The report will assess data and then make recommendations and conclusion to the management of the great wall motors that will the company to achieve its strategic objectives. The report will use Australian market information to identify and evaluate current and future market opportunities, demand trends within the Australian market and also make an analysis of product types and market segments that could provide growth for the company.
Great wall motors, an automotive company established in 1976 is the leading SUV manufacturer in China (Global times 2010). The company got a licence to produce sedans in 2008 after two decades of producing trucks and has been hailed as one of the leading exporters of automotives in China, having entered the European market with an incredible success.
Currently, it exports it products in more than 60 countries and the major question in this paper is whether this company can succeed in Australia the way it has succeeded in Europe and other countries (China daily 2010).

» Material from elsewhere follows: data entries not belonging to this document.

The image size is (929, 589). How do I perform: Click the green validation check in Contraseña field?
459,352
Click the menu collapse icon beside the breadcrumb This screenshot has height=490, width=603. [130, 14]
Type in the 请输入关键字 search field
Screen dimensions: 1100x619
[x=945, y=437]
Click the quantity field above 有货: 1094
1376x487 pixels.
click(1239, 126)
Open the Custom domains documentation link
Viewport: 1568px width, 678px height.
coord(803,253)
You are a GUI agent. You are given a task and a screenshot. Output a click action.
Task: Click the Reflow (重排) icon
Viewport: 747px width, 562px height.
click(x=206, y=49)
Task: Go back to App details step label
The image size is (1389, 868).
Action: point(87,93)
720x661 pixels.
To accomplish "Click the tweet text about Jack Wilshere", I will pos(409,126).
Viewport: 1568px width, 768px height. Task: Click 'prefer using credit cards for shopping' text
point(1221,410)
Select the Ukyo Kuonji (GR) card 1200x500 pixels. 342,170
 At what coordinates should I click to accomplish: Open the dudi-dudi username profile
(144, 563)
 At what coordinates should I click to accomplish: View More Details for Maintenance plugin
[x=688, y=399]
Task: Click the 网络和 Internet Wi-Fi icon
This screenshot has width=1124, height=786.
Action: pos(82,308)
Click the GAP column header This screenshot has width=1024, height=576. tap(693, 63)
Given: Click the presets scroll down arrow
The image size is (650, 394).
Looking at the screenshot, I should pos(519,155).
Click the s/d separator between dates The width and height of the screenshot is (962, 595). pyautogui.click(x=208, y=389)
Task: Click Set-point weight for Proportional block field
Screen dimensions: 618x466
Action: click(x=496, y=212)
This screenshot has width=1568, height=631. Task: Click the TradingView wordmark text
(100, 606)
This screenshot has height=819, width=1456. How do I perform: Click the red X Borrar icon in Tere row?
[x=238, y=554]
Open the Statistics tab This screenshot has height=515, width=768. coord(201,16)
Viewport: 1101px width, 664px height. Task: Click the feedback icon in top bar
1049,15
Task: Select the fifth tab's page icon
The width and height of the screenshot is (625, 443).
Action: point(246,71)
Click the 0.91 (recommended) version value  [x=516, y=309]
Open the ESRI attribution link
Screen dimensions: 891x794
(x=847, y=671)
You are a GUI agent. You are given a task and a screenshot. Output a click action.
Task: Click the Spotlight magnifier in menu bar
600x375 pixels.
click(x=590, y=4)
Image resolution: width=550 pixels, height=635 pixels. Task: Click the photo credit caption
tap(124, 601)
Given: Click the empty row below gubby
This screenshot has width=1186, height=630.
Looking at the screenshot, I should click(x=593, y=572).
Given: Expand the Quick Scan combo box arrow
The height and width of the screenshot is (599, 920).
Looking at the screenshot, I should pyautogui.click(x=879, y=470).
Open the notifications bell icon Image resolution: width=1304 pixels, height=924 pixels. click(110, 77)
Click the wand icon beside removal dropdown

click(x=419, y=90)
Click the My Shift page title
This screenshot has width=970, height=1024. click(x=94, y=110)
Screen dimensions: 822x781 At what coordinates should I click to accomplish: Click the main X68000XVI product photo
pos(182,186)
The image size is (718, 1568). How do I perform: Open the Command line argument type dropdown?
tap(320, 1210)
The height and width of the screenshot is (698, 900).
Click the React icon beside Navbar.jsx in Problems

How is Australian automotive market different from these other markets that the great wall motors has succeeded in? It is on record that Australia is one of the few countries worldwide that have facilities to design vehicles and produce them from scratch to dealership and most of the vehicles used in Australia are produced domestically (Lynn 2010).
Australia is known for producing large sized passenger vehicles though there is a growing market for sports utility vehicles and sedans. One of the government policies that have had a huge impact on the Australian automotive market is global integration where the government has lowered the tariffs, providing the industry with an opportunity to adjust.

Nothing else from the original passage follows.